Planning For It

When You Might Use This Practice

  • Anytime during the year

 

Time Required

  • 45 minutes

 

Materials

 

Learning Objectives

Students will:

  • Understand that sometimes there can be obstacles to expressing gratitude
  • Explore ways of overcoming those obstacles

 

Additional Supports

 

SEL Competencies

  • Self-Awareness
  • Self-Management
  • Social Awareness
  • Relationship Skills

How To Do It

Reflection Before the Practice

Take a moment to think of a time when it was difficult for you to express gratitude to someone? Why was it difficult?

Instructions

Setting Up the Practice

  •  Ask:
    • Has there ever been a time when someone did something kind or caring for you, and it was difficult for you to express gratitude?
    • Why was it difficult?
  • Tell the class that they are going to take a few minutes to think more deeply about this. Ask them to close their eyes (or gaze downward) and take several deep, slow breaths. As their breathing settles into a rhythm, remind them that they will be asked to think of a time when someone did something kind or caring but it was difficult for them to express gratitude. You can use these ideas to guide you, pausing to give students time to visualize each aspect of the incident:
    • Recall the person who did something caring for you…it might be a family member, a friend, someone at school, someone in your neighborhood…See if you can picture in your mind exactly where you are…What does that person do? What do you feel when they do this?…Now think about expressing gratitude to this person…What feelings come up for you?…What gets in the way of expressing your feelings?…What do you want that person to know about your feelings?
  • Ask the class to take a few more deep slow breaths, and return their attention to the classroom. Ask them to think for a minute about what they might have done differently in this situation.

Drawing a Comic Strip

  • Explain to the class that they are going to illustrate what they just visualized using a series of frames, like the comic strip or graphic novel. Point out that in comics or graphic novels, dialogue is shown in speech bubbles; characters’ thoughts may be shown in thought bubbles. Draw simple illustrations on the board as examples, if necessary:

  • Have students plan their story before they begin drawing. Read aloud or write the following questions on the board to provide guidelines for what the story and drawing should include.
    • What did someone say or do that you felt grateful for?
    • Why did that person do this?
    • How did you benefit from this?
    • What got in the way of expressing gratitude?
    • How did you overcome that obstacle and express your gratitude?
    • Or, what could you have done to overcome that obstacle? What could you have said or done to express your gratitude?
  • When students have completed their stories, ask them to share with a partner, discussing what the obstacles were, how they overcame them, or how they might have overcome them.

Closure

  • Ask students to reflect on how it felt to think of a time when they might have expressed gratitude, but didn’t. What emotions came up for them?

Extensions

  • Students can create role-plays about the scenarios they wrote and drew about.
  • Students who did not express gratitude during the incident they visualized may want to write a note, or find some other way of expressing gratitude, to the other person involved.

 

Source

Nurturing Gratitude From the Inside Out: 30 Activities for Grades K–8 was originally developed by The Inner Resilience Program, in partnership with the Greater Good Science Center and the John Templeton Foundation.
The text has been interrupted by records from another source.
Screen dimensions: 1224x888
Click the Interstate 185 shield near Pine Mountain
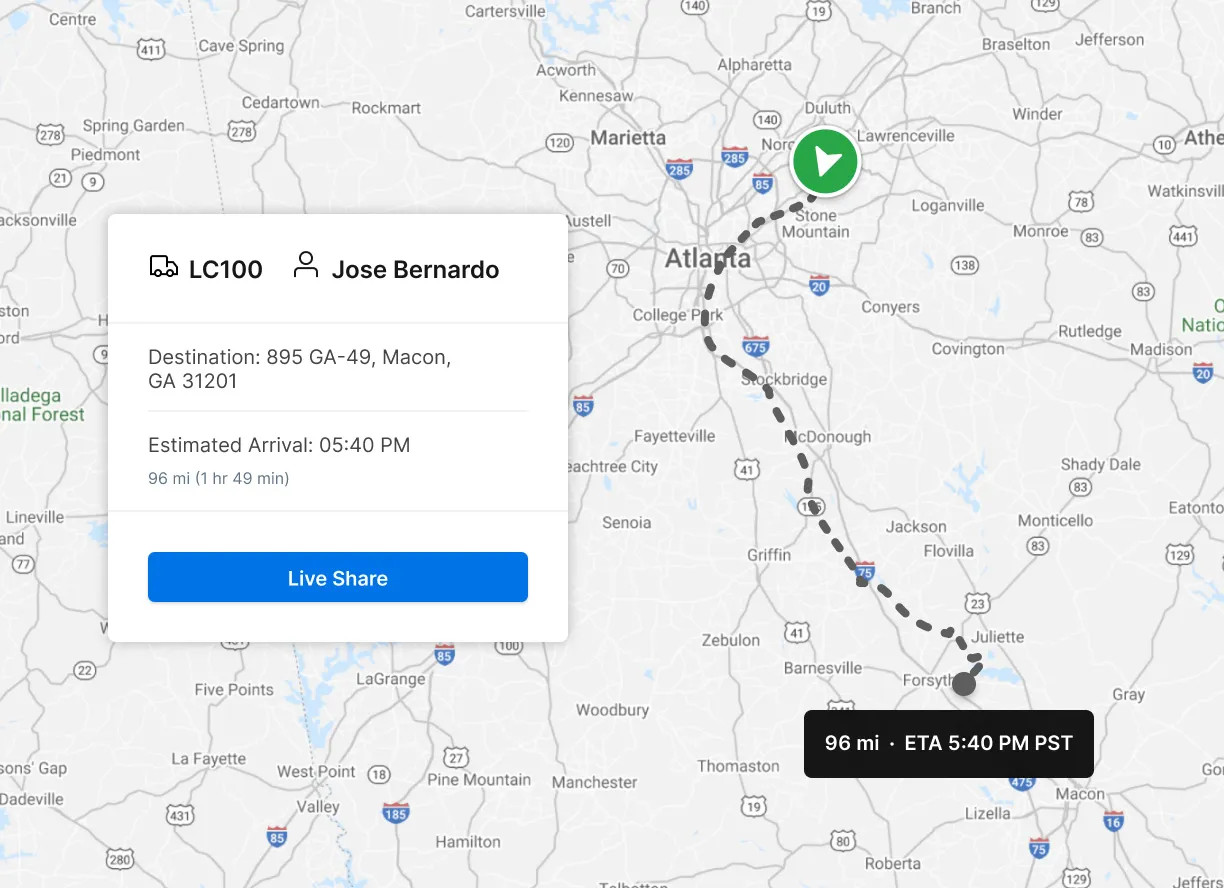click(396, 812)
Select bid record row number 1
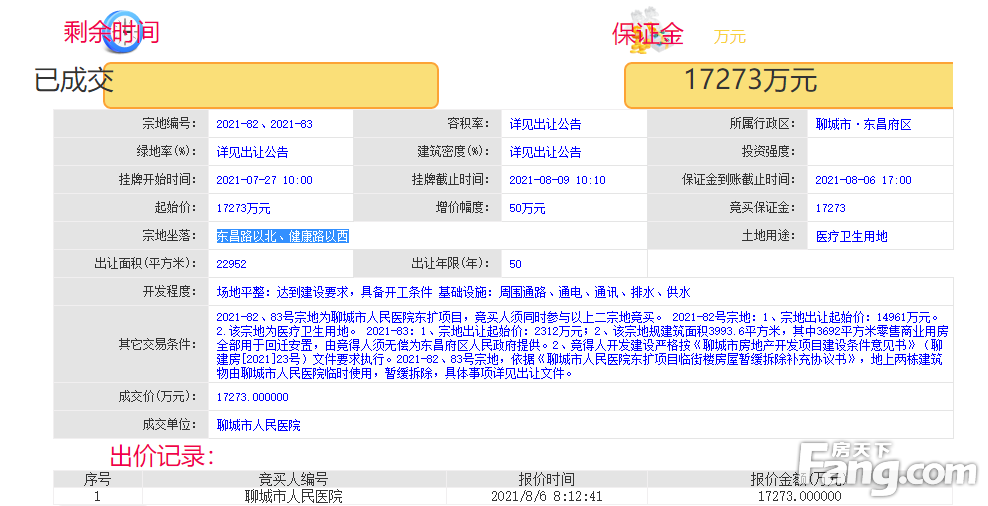This screenshot has width=988, height=506. pos(97,496)
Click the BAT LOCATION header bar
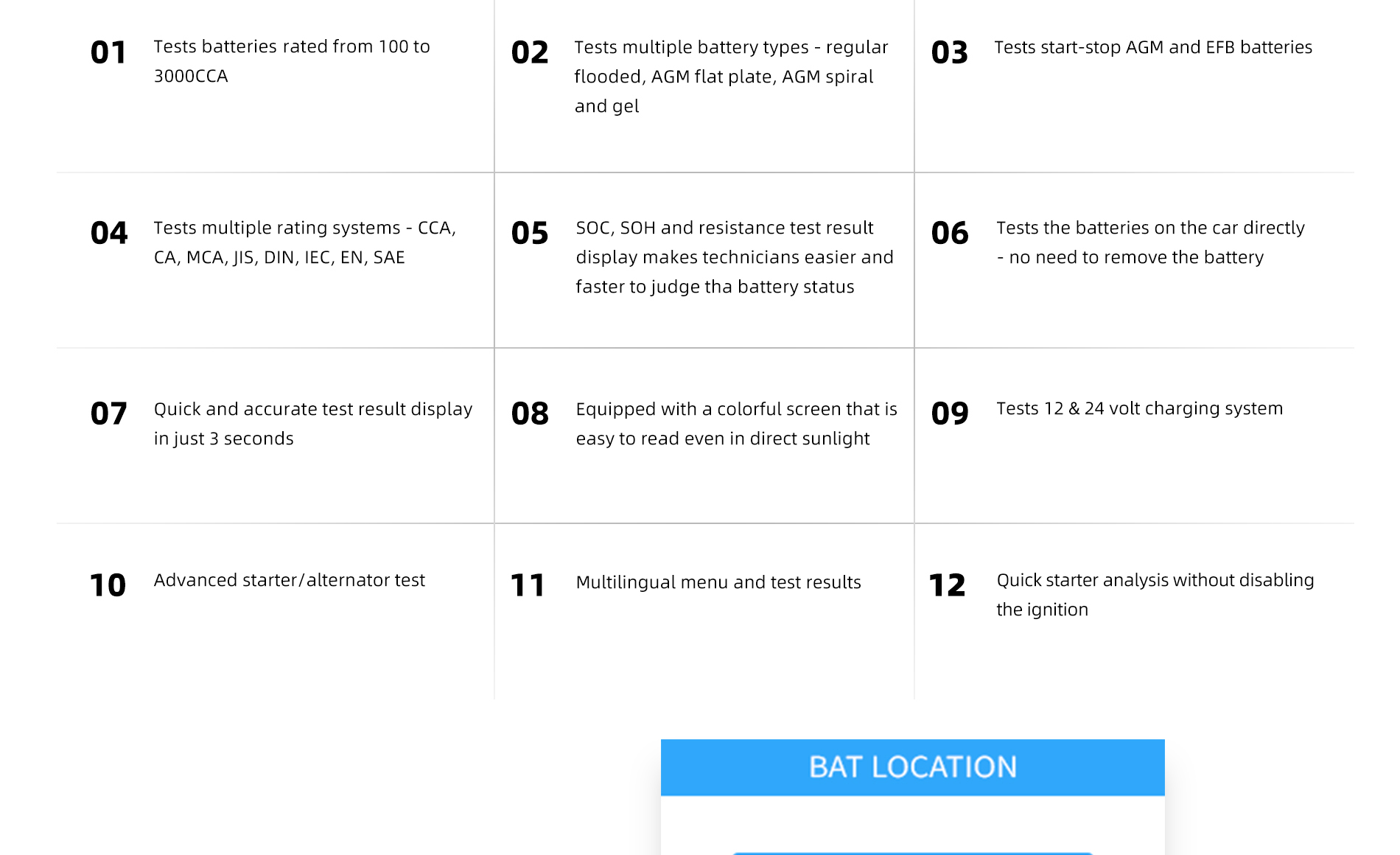1400x855 pixels. [x=912, y=767]
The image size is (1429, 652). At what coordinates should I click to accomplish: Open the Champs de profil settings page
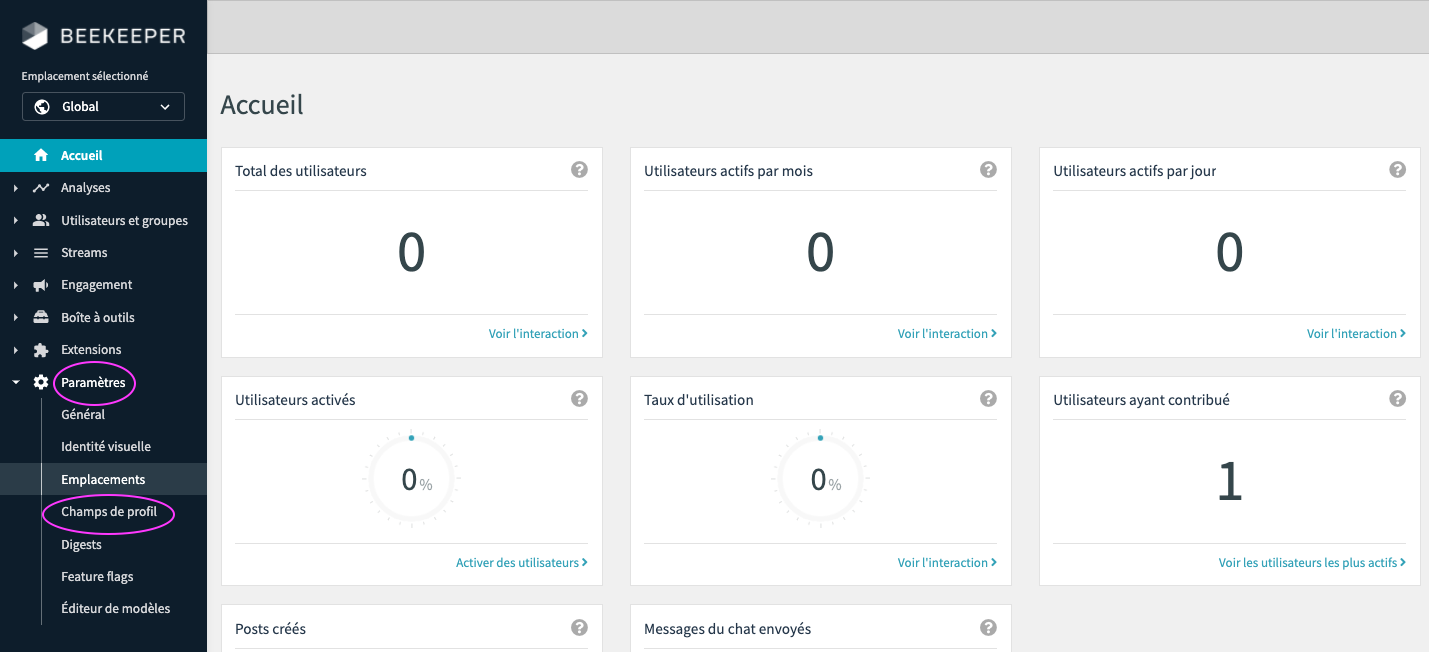coord(108,511)
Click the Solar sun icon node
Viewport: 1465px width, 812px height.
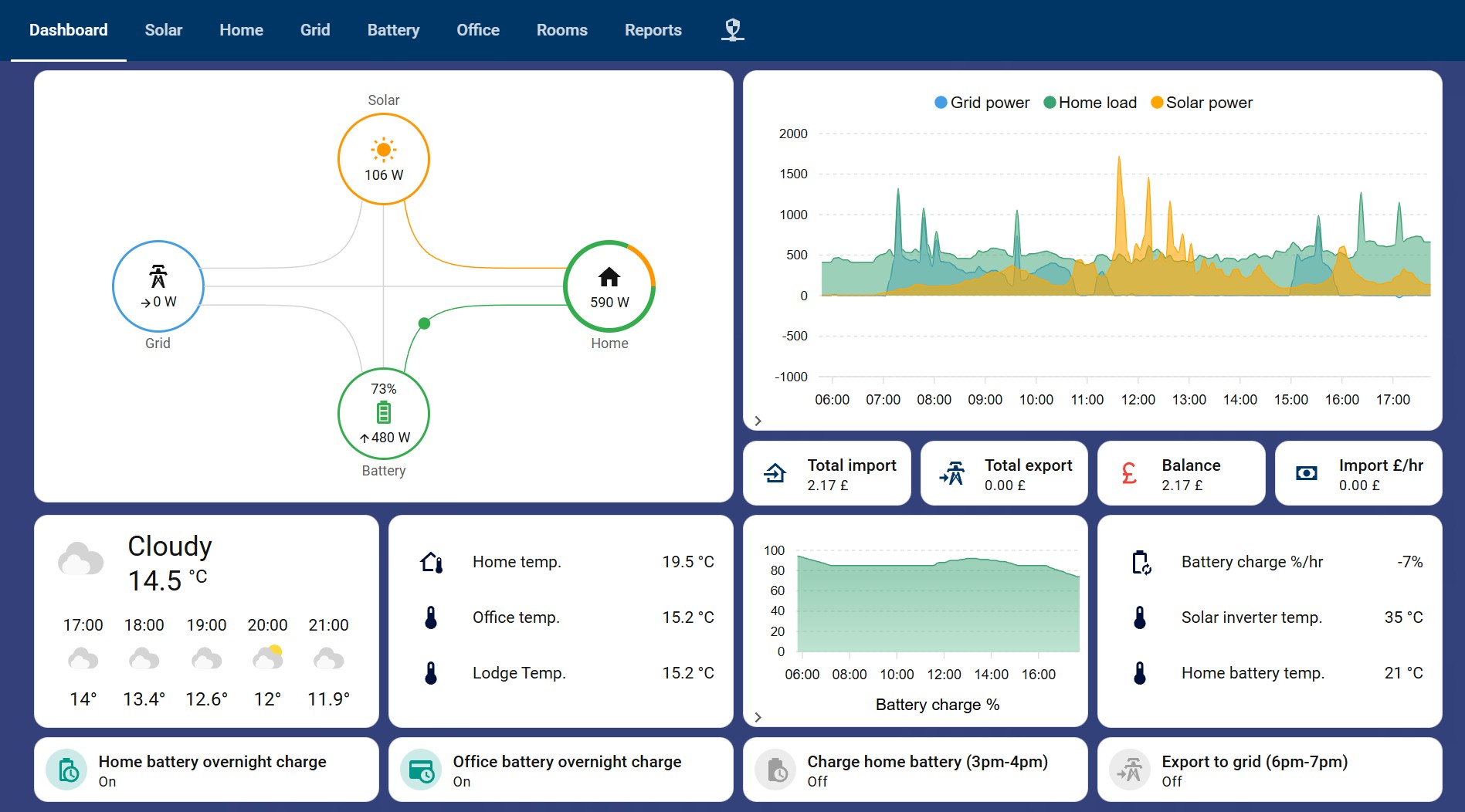[383, 150]

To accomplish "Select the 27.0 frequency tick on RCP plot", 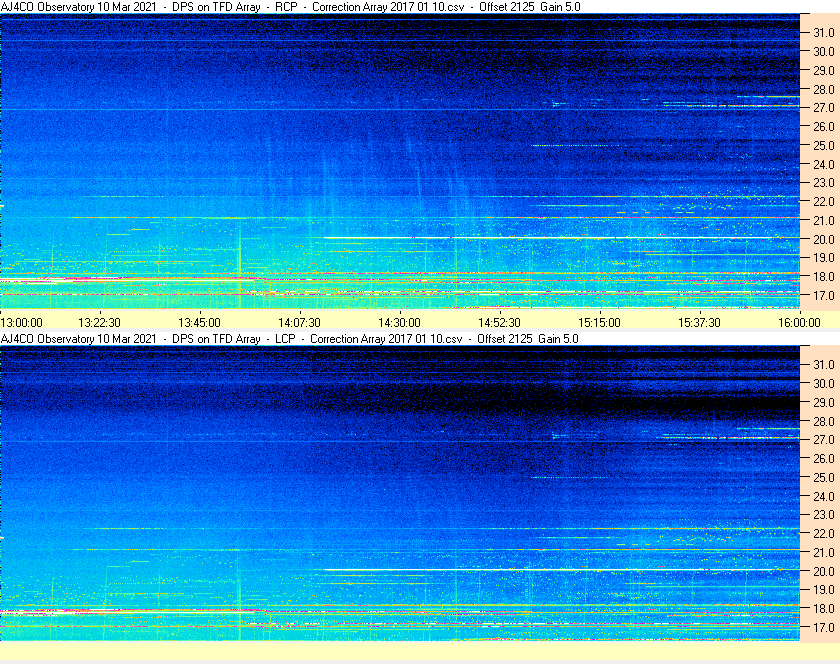I will coord(824,108).
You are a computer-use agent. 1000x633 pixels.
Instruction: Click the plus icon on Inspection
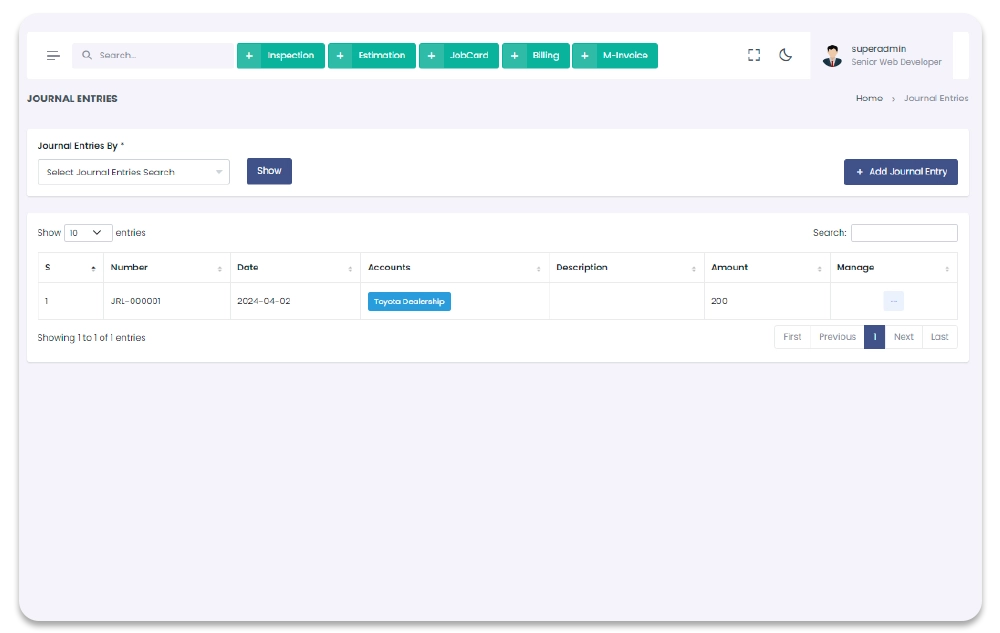[x=249, y=56]
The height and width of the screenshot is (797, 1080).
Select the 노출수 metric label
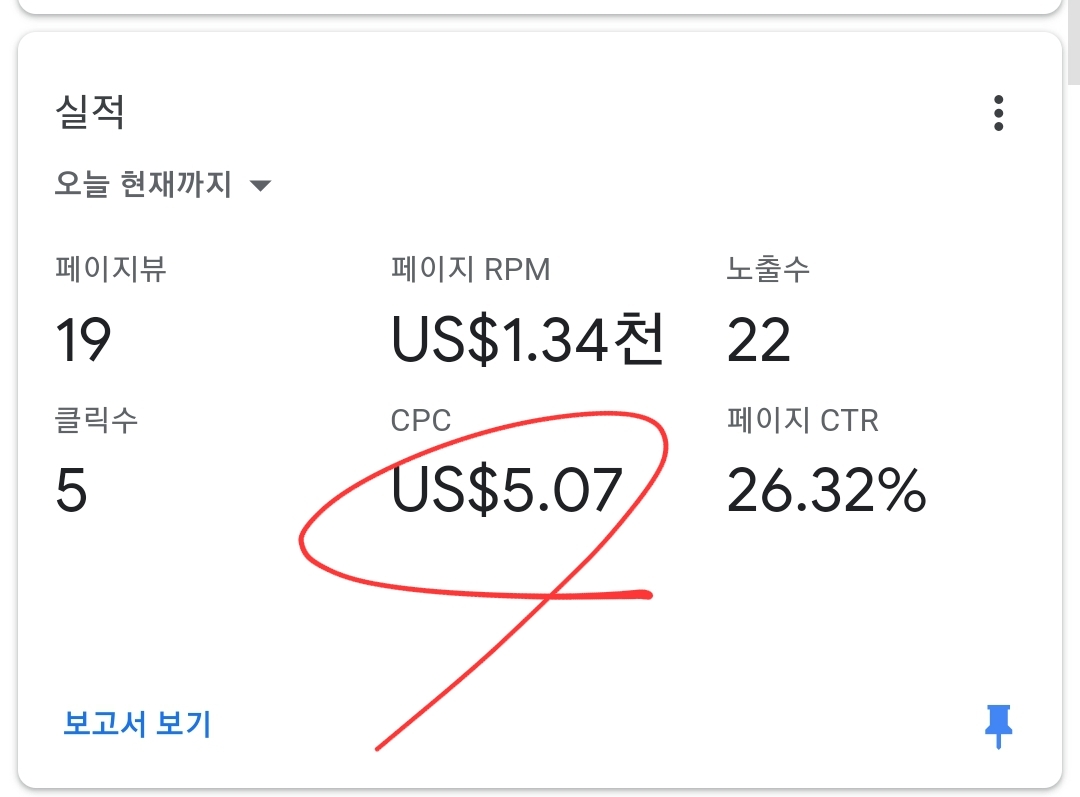(x=768, y=269)
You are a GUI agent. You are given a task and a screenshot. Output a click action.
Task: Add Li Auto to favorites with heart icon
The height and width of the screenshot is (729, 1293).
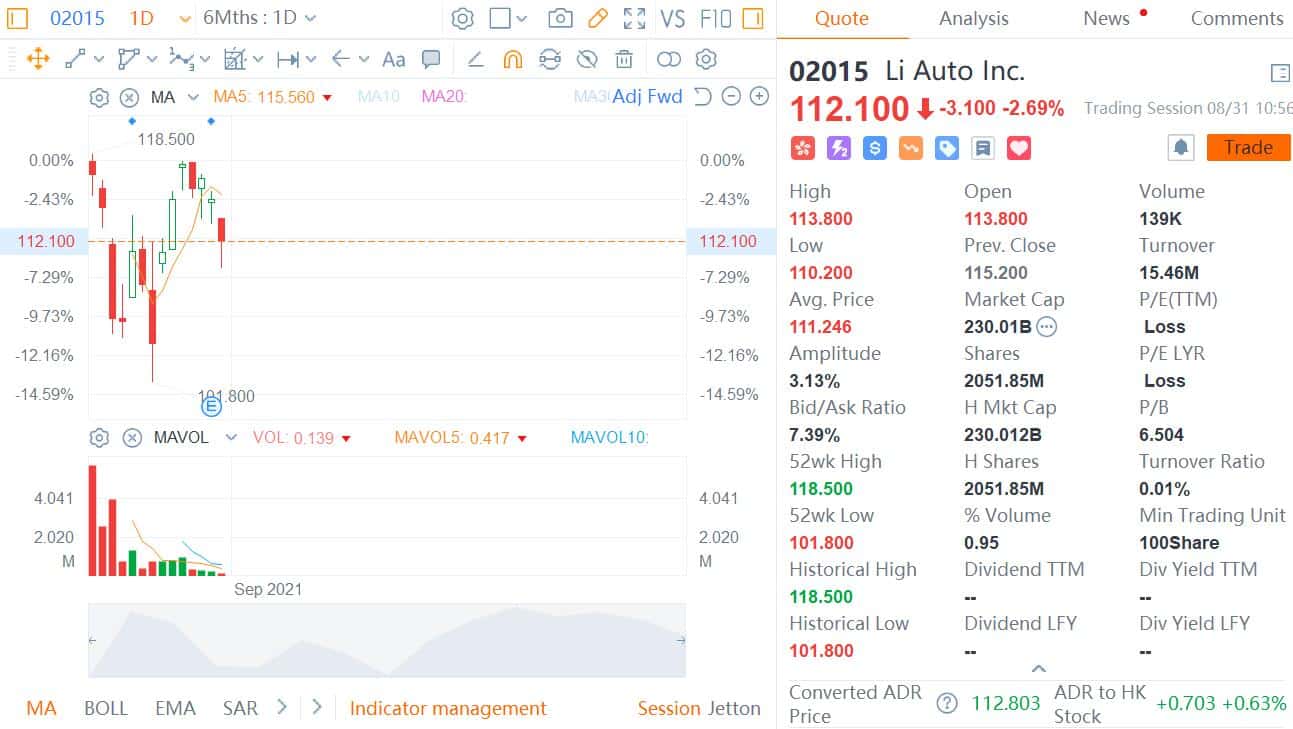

For the entire curriculum, click here.

Reflection After the Practice

Do you notice whether students are expressing gratitude to each other more often after doing this practice?

The Research Behind It

Evidence That It Works

One study discovered that students who were taught to think gratefully by considering the costs, benefits, and intentions behind a kind act were found, in comparison to a control group, to be happier and more grateful, and to show more grateful thinking. They also were more likely to write gratitude letters to PTA members.

 

Why Does It Matter?

Research suggests that gratitude is good for youth, going hand in hand with greater hope and optimism, higher satisfaction with life, and fewer health complaints. Grateful adolescents also have better relationships, receiving more social support from others and being more kind and helpful in turn.

Like adults, however, students may miss opportunities to express their gratitude. Writing gratitude letters offers them a chance to reflect on the people who have made their life better, and to reach out and connect (or reconnect) with those people.

“We often take for granted the very things that most deserve our gratitude.”